• _WORK ORDER_
Copy exactly the lines of the material below that run from the one containing "[Download Tampang App" through the one containing "[Menjaga Marwah di". Copy no other lines.

• _LISTED RECORDS_
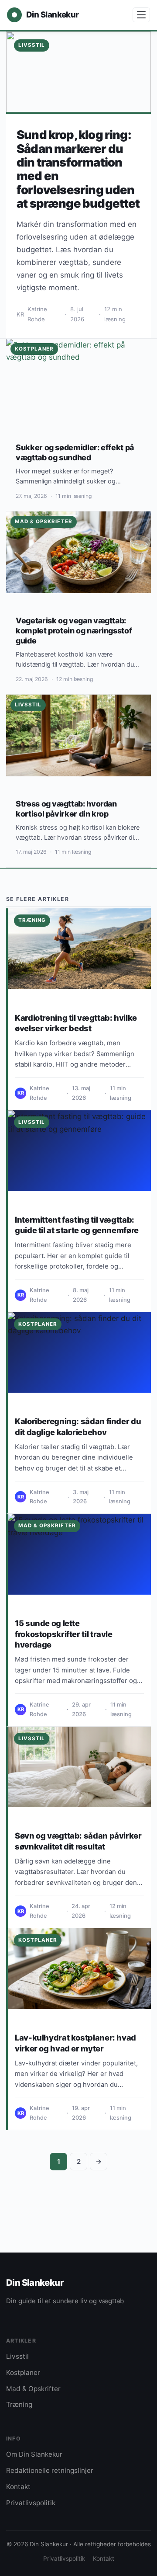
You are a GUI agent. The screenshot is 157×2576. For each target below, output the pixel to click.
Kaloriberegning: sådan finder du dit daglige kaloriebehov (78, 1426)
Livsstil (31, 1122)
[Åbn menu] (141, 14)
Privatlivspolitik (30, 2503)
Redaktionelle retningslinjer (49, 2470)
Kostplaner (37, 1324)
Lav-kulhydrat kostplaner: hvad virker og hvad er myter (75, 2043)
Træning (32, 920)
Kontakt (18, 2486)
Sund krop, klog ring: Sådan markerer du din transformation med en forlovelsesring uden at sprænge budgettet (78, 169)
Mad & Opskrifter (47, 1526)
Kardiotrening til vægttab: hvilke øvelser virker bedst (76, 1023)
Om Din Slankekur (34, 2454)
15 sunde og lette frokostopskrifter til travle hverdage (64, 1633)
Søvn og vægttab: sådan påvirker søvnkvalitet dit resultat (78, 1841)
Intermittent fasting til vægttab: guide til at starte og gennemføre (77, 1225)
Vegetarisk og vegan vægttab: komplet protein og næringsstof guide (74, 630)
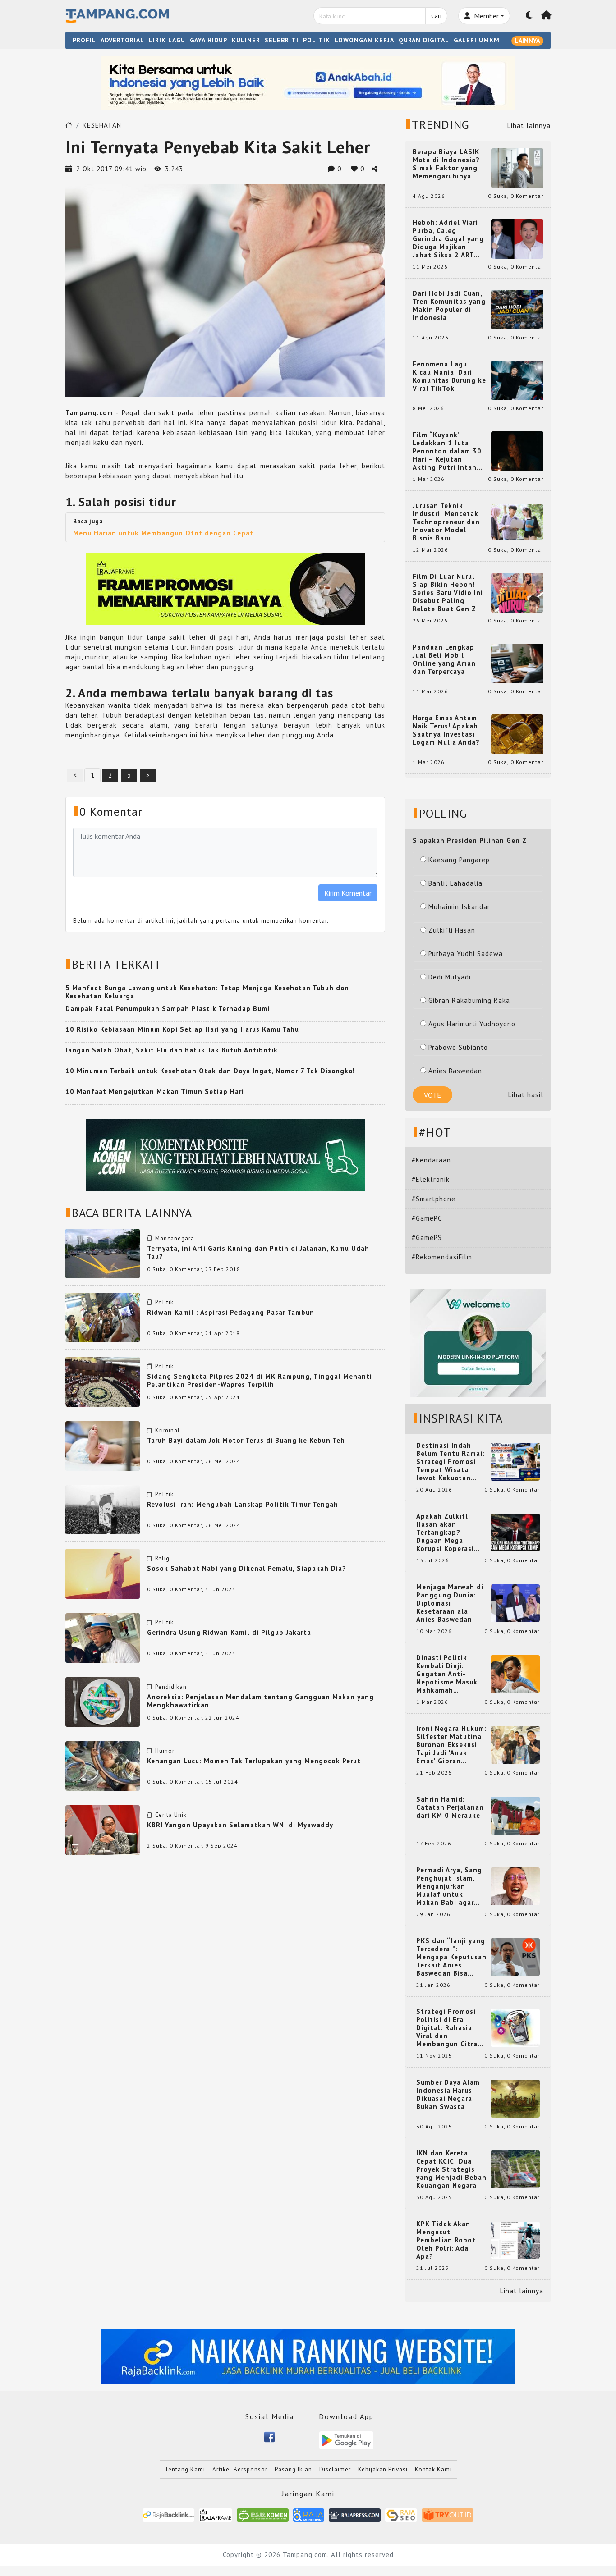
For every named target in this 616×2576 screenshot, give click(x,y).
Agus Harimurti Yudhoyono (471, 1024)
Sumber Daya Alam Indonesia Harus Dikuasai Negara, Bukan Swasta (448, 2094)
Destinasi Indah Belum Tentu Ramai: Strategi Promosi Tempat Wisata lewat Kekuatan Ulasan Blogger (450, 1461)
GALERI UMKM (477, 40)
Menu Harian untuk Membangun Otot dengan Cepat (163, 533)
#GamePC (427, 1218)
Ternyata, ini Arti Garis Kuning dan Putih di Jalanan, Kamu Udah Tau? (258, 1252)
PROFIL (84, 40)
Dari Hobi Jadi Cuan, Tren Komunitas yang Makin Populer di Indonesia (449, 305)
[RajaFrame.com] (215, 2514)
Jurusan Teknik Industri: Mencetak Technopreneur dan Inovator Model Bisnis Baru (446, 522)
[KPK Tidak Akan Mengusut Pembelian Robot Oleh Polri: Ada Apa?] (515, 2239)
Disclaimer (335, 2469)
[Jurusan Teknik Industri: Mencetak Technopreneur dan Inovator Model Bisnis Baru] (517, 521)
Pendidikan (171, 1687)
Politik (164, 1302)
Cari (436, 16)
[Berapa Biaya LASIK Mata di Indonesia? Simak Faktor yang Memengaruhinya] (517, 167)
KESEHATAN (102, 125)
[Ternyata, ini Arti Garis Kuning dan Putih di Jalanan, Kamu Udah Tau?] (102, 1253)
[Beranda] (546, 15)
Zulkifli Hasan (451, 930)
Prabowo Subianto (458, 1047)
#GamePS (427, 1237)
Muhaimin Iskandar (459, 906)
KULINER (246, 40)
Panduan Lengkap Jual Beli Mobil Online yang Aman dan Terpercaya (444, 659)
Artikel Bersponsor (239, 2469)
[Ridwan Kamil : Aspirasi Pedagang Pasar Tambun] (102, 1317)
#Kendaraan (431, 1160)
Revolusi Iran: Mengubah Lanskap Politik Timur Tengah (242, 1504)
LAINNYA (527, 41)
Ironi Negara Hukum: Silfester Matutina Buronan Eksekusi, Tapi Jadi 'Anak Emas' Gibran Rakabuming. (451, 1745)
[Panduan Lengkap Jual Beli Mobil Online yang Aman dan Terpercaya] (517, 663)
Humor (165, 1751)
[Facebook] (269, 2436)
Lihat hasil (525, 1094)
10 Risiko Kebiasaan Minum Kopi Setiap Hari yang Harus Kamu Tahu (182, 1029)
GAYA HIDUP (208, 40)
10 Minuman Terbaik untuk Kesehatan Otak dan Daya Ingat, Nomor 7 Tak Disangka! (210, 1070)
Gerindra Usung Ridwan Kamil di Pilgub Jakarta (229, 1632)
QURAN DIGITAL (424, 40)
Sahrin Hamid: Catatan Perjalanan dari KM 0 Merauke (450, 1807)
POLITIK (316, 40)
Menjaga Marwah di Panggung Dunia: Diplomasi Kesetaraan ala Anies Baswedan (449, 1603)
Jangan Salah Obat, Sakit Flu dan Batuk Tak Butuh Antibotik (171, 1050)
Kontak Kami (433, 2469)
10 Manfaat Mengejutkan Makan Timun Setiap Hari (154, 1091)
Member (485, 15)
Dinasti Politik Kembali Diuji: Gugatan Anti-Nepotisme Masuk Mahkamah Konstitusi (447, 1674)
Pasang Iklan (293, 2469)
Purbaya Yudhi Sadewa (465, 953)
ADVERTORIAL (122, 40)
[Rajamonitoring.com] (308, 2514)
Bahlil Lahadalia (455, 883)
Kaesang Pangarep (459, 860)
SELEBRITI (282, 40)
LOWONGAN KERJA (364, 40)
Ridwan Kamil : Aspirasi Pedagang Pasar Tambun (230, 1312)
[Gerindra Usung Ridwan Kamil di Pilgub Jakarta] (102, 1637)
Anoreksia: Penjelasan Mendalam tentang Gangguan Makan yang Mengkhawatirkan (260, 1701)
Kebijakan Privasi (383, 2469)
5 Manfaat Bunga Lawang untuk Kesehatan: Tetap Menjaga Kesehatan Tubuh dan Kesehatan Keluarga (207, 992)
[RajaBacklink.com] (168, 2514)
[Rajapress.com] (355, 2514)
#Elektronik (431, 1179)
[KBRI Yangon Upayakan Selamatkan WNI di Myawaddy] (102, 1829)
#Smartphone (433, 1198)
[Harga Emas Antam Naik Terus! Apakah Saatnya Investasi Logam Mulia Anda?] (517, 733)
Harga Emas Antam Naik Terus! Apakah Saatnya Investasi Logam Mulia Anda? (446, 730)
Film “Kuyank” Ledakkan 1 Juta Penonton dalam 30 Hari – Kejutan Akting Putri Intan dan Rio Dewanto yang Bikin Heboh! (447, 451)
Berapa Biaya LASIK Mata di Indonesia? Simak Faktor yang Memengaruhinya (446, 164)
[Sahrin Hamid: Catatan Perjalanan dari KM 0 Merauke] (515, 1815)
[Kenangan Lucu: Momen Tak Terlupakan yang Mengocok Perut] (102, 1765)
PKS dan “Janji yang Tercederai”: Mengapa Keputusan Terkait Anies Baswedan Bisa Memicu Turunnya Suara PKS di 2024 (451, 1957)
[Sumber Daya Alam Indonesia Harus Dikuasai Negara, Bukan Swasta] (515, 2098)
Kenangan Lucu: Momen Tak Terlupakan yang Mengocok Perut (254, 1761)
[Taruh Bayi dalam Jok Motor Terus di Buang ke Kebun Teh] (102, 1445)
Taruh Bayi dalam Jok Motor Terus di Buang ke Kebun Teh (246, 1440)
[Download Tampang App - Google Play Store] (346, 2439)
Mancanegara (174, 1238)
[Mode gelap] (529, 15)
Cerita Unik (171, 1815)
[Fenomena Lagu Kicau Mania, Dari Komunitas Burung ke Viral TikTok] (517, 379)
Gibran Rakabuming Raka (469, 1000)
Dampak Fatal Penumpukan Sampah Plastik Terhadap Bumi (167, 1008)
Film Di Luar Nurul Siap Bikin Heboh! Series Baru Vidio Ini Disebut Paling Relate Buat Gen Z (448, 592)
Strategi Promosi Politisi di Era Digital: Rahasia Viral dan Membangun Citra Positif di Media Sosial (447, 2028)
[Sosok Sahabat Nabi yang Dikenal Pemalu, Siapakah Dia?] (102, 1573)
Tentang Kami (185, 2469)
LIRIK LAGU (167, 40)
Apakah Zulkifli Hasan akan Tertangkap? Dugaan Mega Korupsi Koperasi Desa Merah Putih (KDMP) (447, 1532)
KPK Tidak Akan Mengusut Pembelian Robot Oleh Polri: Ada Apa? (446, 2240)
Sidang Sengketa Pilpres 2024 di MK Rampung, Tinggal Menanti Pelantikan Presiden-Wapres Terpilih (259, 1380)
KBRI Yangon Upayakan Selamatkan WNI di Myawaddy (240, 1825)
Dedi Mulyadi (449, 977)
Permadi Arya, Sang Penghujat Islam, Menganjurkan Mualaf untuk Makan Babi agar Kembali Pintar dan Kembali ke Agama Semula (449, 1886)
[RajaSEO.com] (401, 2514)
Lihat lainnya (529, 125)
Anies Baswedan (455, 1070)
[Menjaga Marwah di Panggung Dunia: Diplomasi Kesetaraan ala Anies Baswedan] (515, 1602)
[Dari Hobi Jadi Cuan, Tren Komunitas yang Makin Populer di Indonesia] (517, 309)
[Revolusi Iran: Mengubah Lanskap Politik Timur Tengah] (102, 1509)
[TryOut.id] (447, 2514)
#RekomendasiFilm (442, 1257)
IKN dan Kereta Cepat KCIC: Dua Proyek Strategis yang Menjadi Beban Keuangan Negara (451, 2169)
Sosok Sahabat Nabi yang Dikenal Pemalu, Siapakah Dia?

• _SOLVED PROBLEM_
[Download Tampang App - Google Play Store] (346, 2439)
Mancanegara (174, 1238)
[Mode gelap] (529, 15)
Cerita Unik (171, 1815)
[Fenomena Lagu Kicau Mania, Dari Komunitas Burung ke Viral TikTok] (517, 379)
Gibran Rakabuming Raka (469, 1000)
Dampak Fatal Penumpukan Sampah Plastik Terhadap Bumi (167, 1008)
Film Di Luar Nurul Siap Bikin Heboh! Series Baru Vidio Ini Disebut Paling Relate Buat Gen Z (448, 592)
Strategi Promosi Politisi di Era Digital: Rahasia Viral dan Membangun Citra Positif di Media Sosial (447, 2028)
[Sosok Sahabat Nabi yang Dikenal Pemalu, Siapakah Dia?] (102, 1573)
Tentang Kami (185, 2469)
LIRIK LAGU (167, 40)
Apakah Zulkifli Hasan akan Tertangkap? Dugaan Mega Korupsi Koperasi Desa Merah Putih (KDMP) (447, 1532)
KPK Tidak Akan Mengusut Pembelian Robot Oleh Polri: Ada Apa? (446, 2240)
Sidang Sengketa Pilpres 2024 di MK Rampung, Tinggal Menanti Pelantikan Presiden-Wapres Terpilih (259, 1380)
KBRI Yangon Upayakan Selamatkan WNI di Myawaddy (240, 1825)
Dedi Mulyadi (449, 977)
Permadi Arya, Sang Penghujat Islam, Menganjurkan Mualaf untuk Makan Babi agar Kembali Pintar dan Kembali ke Agama Semula (449, 1886)
[RajaSEO.com] (401, 2514)
Lihat lainnya (529, 125)
Anies Baswedan (455, 1070)
[Menjaga Marwah di Panggung Dunia: Diplomasi Kesetaraan ala Anies Baswedan] (515, 1602)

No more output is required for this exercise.